昔の人の知恵に学ぶ

セルフメディケーションをするにあたって意識したいことの一つに、昔から行われている健康や病気予防の知恵を活用するという方法があります。
昔の人の知恵というのは現代の医療に比べると地味で遠回りをしているような印象を受けるかもしれませんが、じつはとても理にかなっていて、しかも体への副作用などの影響が少ないというメリットのある場合が多いのです。

たとえば、昔から「頭寒足熱」という言葉があり、足元をしっかりと温めて、そのかわりに体の上のほうは暑くなりすぎないようにする、という知恵がありますが、これは体の血液の流れを考えるとごく自然なこと。
血液というのは心臓から遠くなるほど流れが滞りがちになりますから、心臓から最も遠い足は冷えてしまいやすくなるのです。
それをきちんとあたため、代わりに頭の周囲がは温度を低めにすることで、暑すぎてのぼせるということもなく、適度な温度で健康を維持することができるということになります。
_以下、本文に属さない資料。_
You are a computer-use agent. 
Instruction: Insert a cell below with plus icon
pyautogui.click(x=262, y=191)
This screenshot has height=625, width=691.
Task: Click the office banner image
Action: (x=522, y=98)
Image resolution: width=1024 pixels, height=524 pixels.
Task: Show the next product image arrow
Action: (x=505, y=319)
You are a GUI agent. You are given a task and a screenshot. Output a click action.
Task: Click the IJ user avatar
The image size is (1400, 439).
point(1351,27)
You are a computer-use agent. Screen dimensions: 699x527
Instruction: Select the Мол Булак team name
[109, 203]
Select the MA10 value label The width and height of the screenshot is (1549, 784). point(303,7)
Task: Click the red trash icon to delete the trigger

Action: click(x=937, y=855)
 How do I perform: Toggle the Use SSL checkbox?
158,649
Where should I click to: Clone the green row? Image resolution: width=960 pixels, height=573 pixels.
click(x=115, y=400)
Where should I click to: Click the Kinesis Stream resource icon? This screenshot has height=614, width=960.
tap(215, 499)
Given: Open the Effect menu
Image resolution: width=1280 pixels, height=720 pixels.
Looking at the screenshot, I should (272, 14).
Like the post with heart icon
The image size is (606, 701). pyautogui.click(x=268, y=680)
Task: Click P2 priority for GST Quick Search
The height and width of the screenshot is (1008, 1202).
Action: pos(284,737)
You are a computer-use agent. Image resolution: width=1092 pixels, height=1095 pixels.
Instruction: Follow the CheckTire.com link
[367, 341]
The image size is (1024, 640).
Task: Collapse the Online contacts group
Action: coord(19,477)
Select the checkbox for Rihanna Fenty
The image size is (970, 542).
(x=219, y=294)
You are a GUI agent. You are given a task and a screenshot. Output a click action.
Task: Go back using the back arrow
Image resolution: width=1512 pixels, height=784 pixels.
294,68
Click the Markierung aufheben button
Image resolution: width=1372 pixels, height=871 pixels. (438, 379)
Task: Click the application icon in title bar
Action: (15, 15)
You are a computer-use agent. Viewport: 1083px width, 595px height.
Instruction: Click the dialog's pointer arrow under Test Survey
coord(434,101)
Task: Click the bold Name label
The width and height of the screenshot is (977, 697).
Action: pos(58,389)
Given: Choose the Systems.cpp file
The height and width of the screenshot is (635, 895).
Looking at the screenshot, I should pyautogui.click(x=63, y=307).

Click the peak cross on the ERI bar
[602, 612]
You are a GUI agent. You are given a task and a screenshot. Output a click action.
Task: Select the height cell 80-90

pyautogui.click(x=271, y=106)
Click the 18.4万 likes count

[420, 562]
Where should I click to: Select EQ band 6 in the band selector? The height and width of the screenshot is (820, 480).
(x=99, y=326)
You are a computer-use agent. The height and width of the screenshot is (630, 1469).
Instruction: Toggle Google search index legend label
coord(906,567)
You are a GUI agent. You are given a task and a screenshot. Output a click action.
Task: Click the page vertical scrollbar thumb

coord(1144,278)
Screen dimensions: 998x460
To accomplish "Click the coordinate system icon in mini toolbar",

また、風邪をひいたときにネギやショウガを摂取することは、民間療法の定番でもありますがこれもまたとても効果の高いものであるのです。
そもそも、風邪薬というのはかぜそのものを治す薬ではありません。
風邪薬というのは風邪の症状を抑えるためのもので、風邪そのものを治す薬というのは今のところありません。

しかも、風邪薬というのは鼻水やセキを止める効果がありますが、そのような風邪の症状はウィルスを体の外に出すための防衛反応なので、それを薬で止めることは逆効果となってしまうのです。

その一方で、ネギやショウガを摂取することは、体温をあげ、免疫力を高める効果があるので、体が風邪のウィルスを排除し、治療することに大きく役立ちます。
つまり、体が自分で健康状態を戻そうとする力の助けになるのです。
これこそまさに、セルフメディケーションの基本となることではないでしょうか。

このように、一見古臭い迷信のように思える昔の人の知恵や民間療法には、実はとても高い効果が隠れていることがあるのです。
これらの知恵を積極的に活用することによって、薬や病院に頼ることなく、自分で健康を維持することがしやすくなりますよ。
しかも、昔の人の知恵というのはあまりお金をかけずにできるものが多いというメリットもありますから、医療費の節約という点でもとても効果の大きいものなのです。